Fantastic diagnosis Kimmo. Let's make sure this gets upstreamed. r+
Comment 26 Kenneth Russell 2021-10-26 11:35:05 PDT
Filed:

Metal: Upstream index buffer cache mapping performance improvement 
https://bugs.chromium.org/p/angleproject/issues/detail?id=6620

about upstreaming this patch.
Comment 27 Le Hoang Quyen 2021-10-26 18:59:30 PDT
(In reply to Kimmo Kinnunen from comment #24)
> Created attachment 442479 [details]
> Patch

Hi, I am interested in this finding.

Would it be more correct to change this condition:
```
if (!noSync && isCPUReadMemNeedSync())
```
to:
```
if (!noSync && (isCPUReadMemNeedSync() || !readonly))
```

?

The synchronization should be done if `noSync` is not requested AND
1. either the buffer's CPU memory needs synchronization due to ongoing GPU modifications.
2. or we are mapping within an intention to WRITE (even if the GPU is not modifying it).

* If we don't synchronize in the 2nd case then the buffer would be modified while its old content is being drawn by the GPU -> undefined results.

* `isCPUReadMemNeedSync()` flag is only used to indicate that the buffer is being modified by GPU and this modification needs to be made visible to CPU in order for it to read the update-to-date data.
Comment 28 Le Hoang Quyen 2021-10-26 19:05:20 PDT
btw, I didn't notice that ANGLE needs to update the index range every time `drawElements` is called with a new range.
Previously I mostly worked with "normal" mode OpenGL of ANGLE.
Apparently, ANGLE will always do index range check when it operates in "WebGL compatibility" mode.
Comment 29 Kimmo Kinnunen 2021-10-27 06:26:01 PDT
Created attachment 442584 [details]
Patch for landing
Comment 30 Kimmo Kinnunen 2021-10-27 06:27:28 PDT
(In reply to Le Hoang Quyen from comment #27)
> (In reply to Kimmo Kinnunen from comment #24)
> > Created attachment 442479 [details]
> > Patch
> 
> Hi, I am interested in this finding.
> 
> Would it be more correct to change this condition:
> ```
> if (!noSync && isCPUReadMemNeedSync())
> ```
> to:
> ```
> if (!noSync && (isCPUReadMemNeedSync() || !readonly))
> ```
> 

Yes, exactly! Thanks for review. (I couldn't put you as the reviewer due to tooling, sorry).
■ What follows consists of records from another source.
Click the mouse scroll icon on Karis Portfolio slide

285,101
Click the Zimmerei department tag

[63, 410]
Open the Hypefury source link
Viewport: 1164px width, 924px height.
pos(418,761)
Taking the liberty to land with Ken's approval and above amends.
Comment 31 EWS 2021-10-27 10:43:45 PDT
Committed r284927 (243598@main): <https://commits.webkit.org/243598@main>

All reviewed patches have been landed. Closing bug and clearing flags on attachment 442584 [details].
Comment 32 osoker008 2021-11-23 04:16:52 PST
How long time does is take for this BugFixed Update in user's iOS Safari 15?
Comment 33 Ashley Gullen 2022-01-03 06:35:39 PST
This issue is marked fixed but it still reproduces in Safari 15.2. Is it really fixed? Should I file a new issue again?
Comment 34 Alexey Proskuryakov 2022-01-03 08:38:27 PST
This fix is not yet included in any Safari release or beta (other than Safari Technology Preview for macOS). We can not comment about future releases.
Comment 35 Ashley Gullen 2022-01-03 10:14:44 PST
I know this is probably out of your hands, but it is a pretty developer-hostile policy. It leaves us having to manually test every release that comes out to find out for ourselves as nobody at Apple is allowed to tell us anything about when anything will actually ship.